If These Walls Could Talk

If These Walls Could Talk

Four archeologists scrambled through the hole. As they stood up, they went into shock. They couldn't believe what they were seeing. In the huge cavern - they knew, when digging a hole in the wall, that it was hollow, but never this! - there stood A Place. That's all that they could possibly name it. It was huge... it didn't seem possible that The Place could fit in the mountain they dug into. It was odd, how The Place was so huge. The first thing that caught the eye was the Castle, of course. A name etched into the arch of stone over the main doors read "Hogwarts School of Witchcraft and Wizardry". What the...?
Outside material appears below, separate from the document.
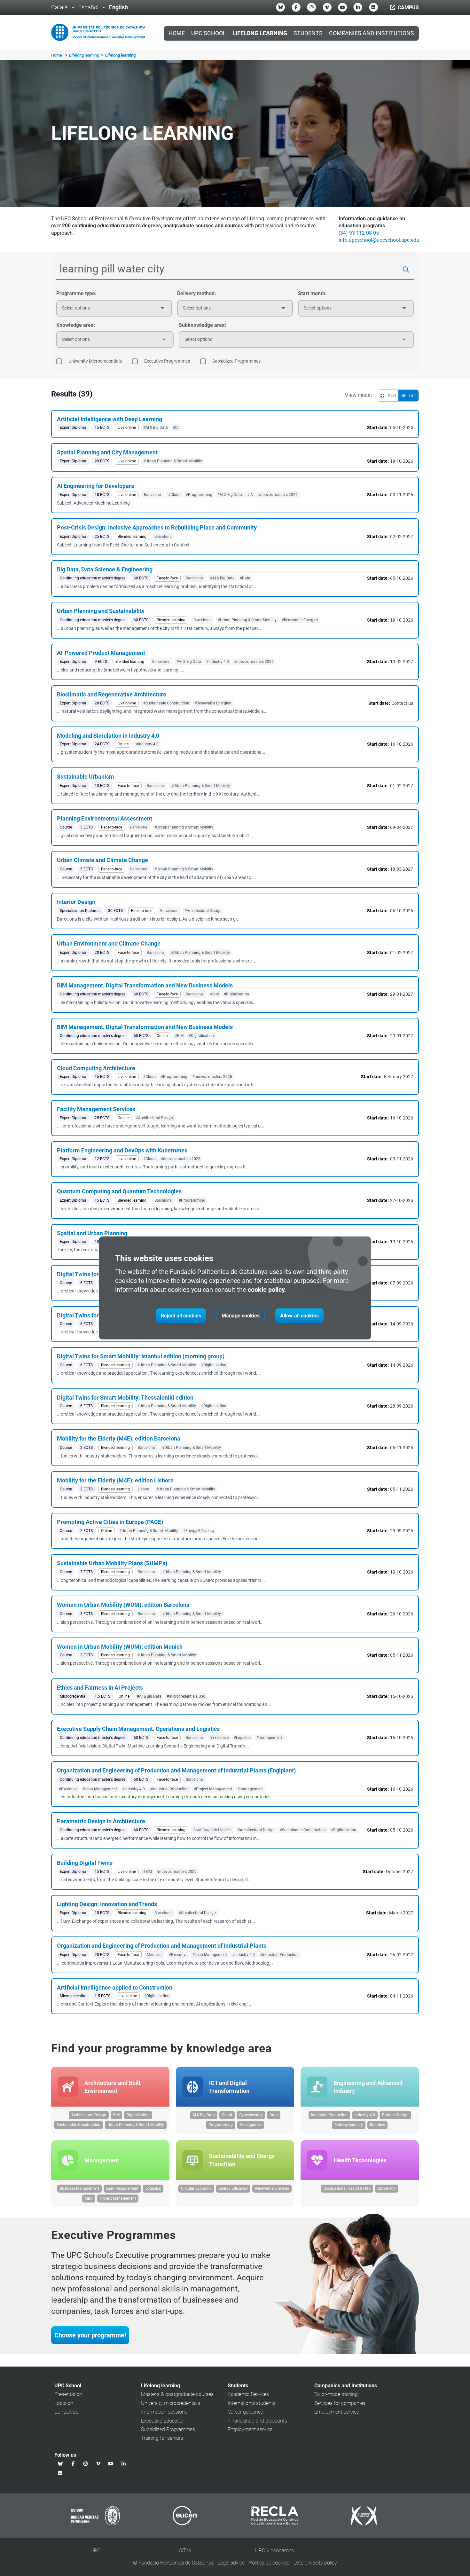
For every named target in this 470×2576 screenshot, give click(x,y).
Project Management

The grounds were covered in a lush green grass, sloping up and down the small hills around the castle. There was a huge lake, over there, with a ship sitting anchored in it that looked as though it had come out of Peter Pan. The slight breeze, warm and smelling of spring, rustled the branches of the Redwood trees that surrounded three quarters of the castle. In fact, one of those quarters was behind them. And there was no hole that they had dug, but a small cabin, rustic looking, with a quaint little garden and a pasture that contained a barn. The barn was beautiful - just like the red ones that were seen in pictures of nineteenth century farms.

The castle though- the castle. It was terrifying and beautiful... luring. Drawing them in. It was made completely of stone, with gorgeous stained glass windows. There was a perimeter wall with the notches where lookouts stood at one time and slits where bowmen could shoot their deadly arrows from. The perimeter wall contained four towers, mighty and tall. It was hard to tell from where they stood, but it seemed as though the tower in the center, the tallest one, protected by the perimeter towers, rose out of a seperate building on the inside, with eight seperate corridors leading from the perimeter into the main, in an asterik shape, like the flag of England. One corridor from each of the towers, up high, and one corridor from the middle of each wall, down low.

Each archeologist went their seperate ways.